05 Jan Customer emotional needs – in CX and sales
What do you want/need your customers to feel?
Customer experience is all about feelings. It is the customer’s feelings that will frame how they assess their experience, whether they buy or not, and whether they come back again.
By understanding what we want customers to feel, we can adjust our behaviours to induce these feelings and get the desired result. So whilst sales and CX are about process, skills, messages and the mindset of the service provider, these are all merely tools to achieve that ultimate objective – getting the customer to enjoy the experience and feel good about the sale.

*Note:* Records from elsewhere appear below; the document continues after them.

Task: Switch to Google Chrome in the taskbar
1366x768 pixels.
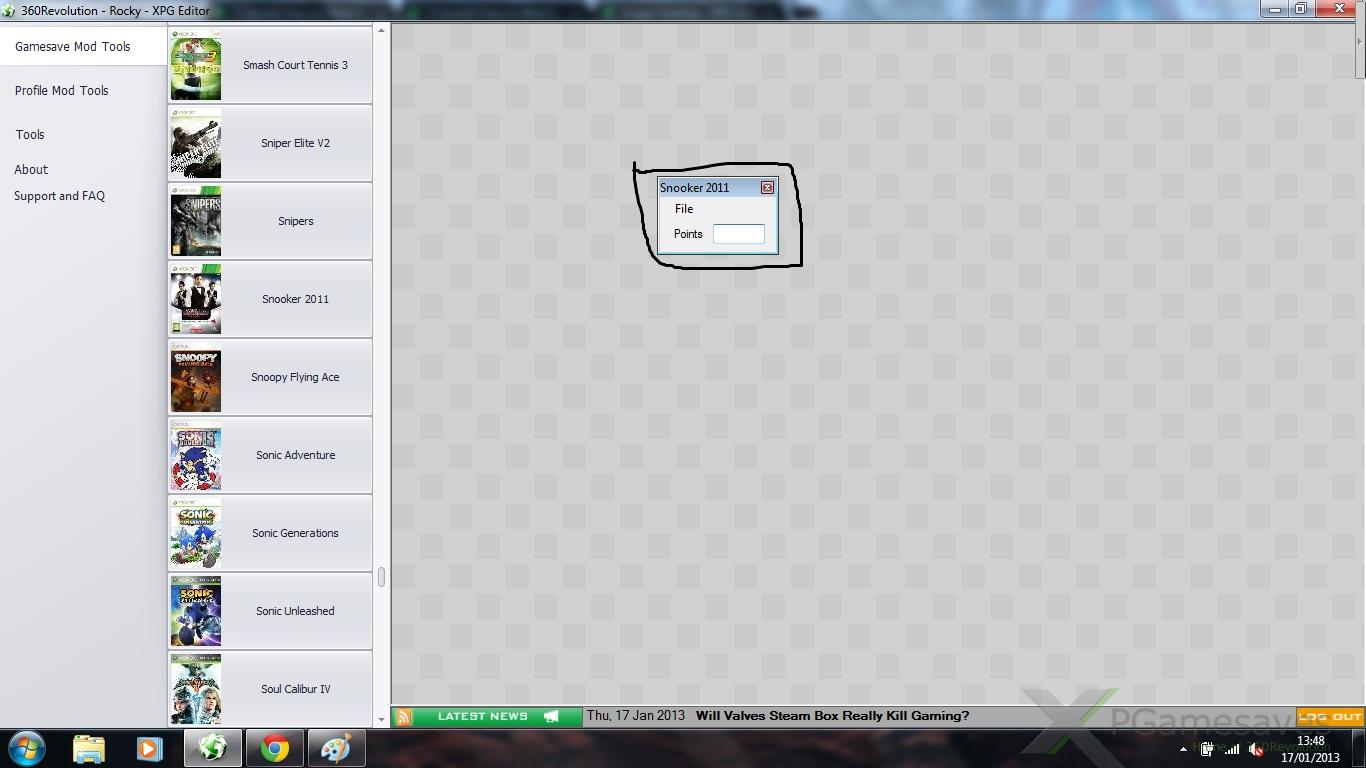Action: pyautogui.click(x=275, y=748)
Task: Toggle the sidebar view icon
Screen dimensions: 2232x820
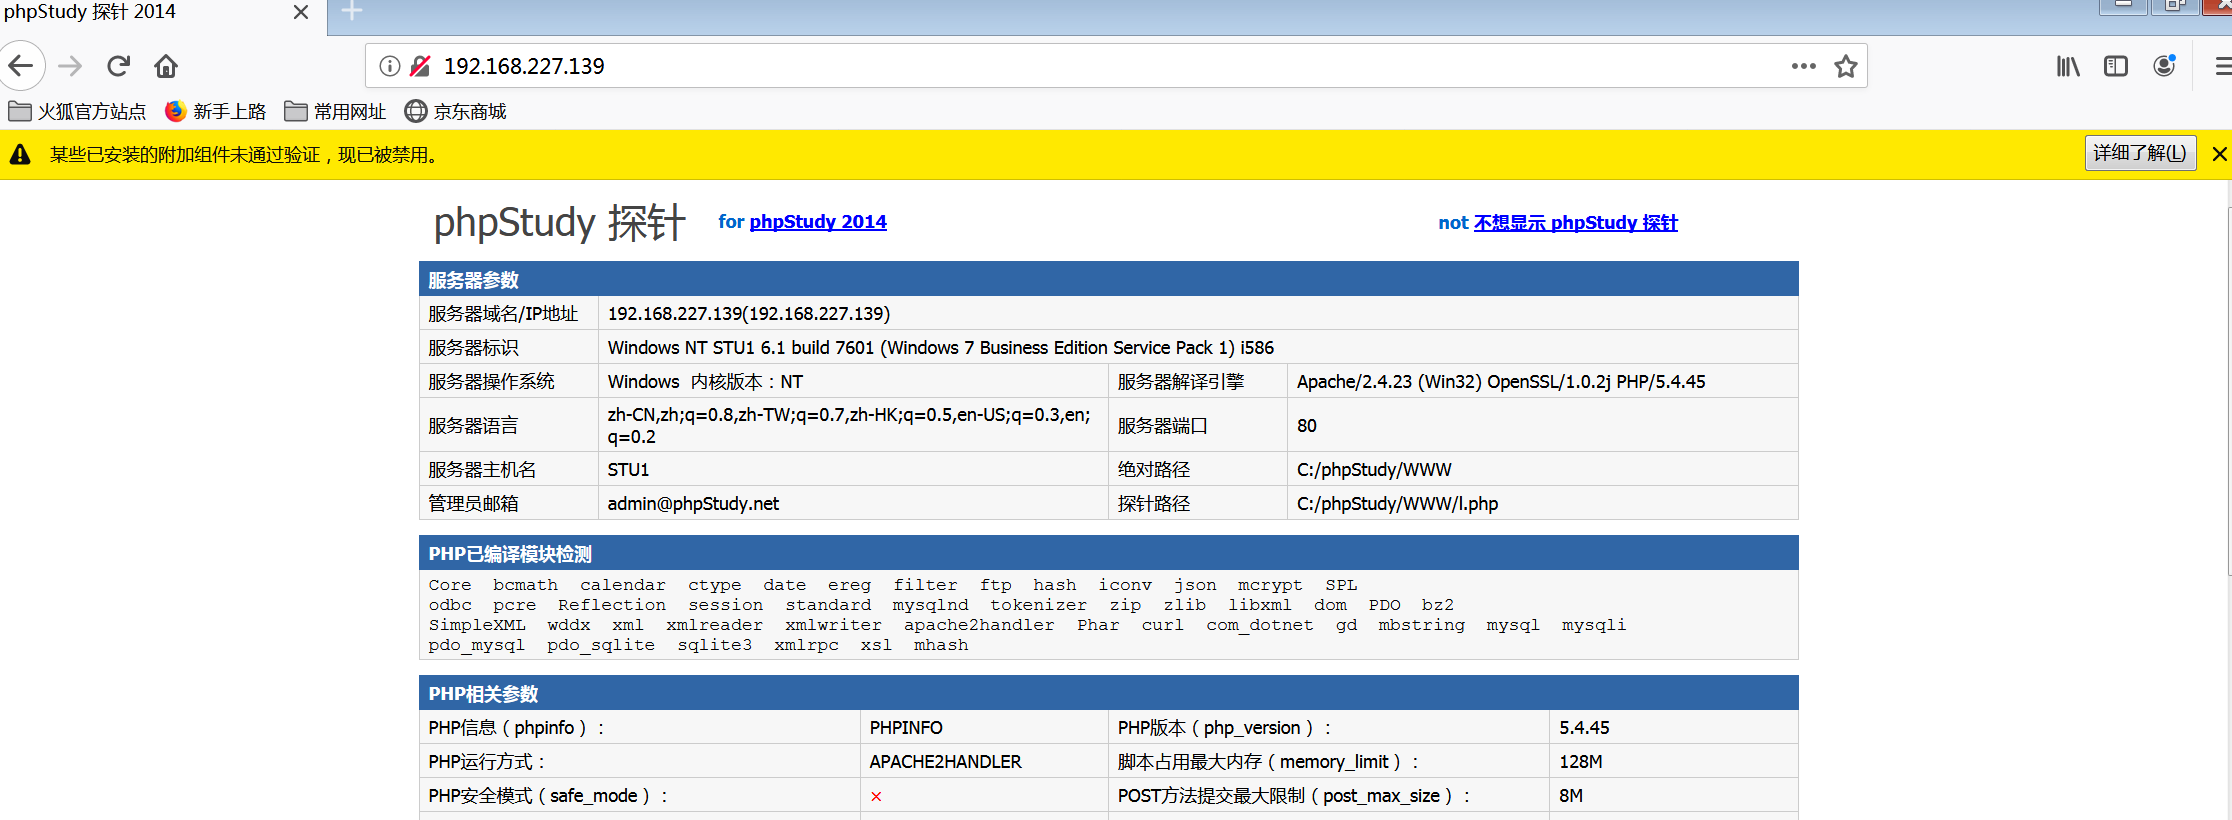Action: pyautogui.click(x=2115, y=66)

Whilst there may be specific emotions you hope to prompt in specific circumstances. common emotional needs for customer experience include ‘to feel’:
- that you understand them
- respected
- validated
- in control
- appreciated
- that they are making progress
- they like you
- they trust you
- they trust the company
- they have made the right choice
- confident and reassured
- good about choosing your company.
Your approach to sales and customer experience therefore needs to ensure that you induce these feelings by demonstrating the appropriate language and behaviours. This is what good sales processes and behavioural coaching are designed to achieve.
It isn’t about what you do, it is about how they feel.

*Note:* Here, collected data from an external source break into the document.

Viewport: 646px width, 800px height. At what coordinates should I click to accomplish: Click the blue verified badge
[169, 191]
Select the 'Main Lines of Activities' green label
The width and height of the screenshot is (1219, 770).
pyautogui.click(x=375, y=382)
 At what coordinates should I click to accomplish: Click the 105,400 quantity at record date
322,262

The aim isn’t just to understand their needs, it’s to get them to feel that you understand their needs. This is where many professional or technical people struggle (See next article)

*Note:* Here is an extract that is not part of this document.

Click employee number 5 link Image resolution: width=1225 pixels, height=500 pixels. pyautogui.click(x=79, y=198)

Often, it isn’t just about getting the sale, it is about ensuring the customer feels good about the sale. This is why better retail salespeople often compliment you on your choice.
What about facts and rational persuasion? Yes of course, facts and reason can help us to feel good about an experience or purchase, but they are again only a means to an end. As buyers, we might indeed feel reassured and confident after hearing some sales justification – but it is the feeling of confidence and reassurance that is important rather than the justification in itself.
Working with customer emotions
If members of your team are not getting results in their customer interactions, it may pay to consider the list above and consider where their weak links or blind spots might be. For some, it might be a failure to build rapport (to be liked), for others it might be a failure to discuss choices and options (to provide control), for others it might be a lack of credibility (for trust).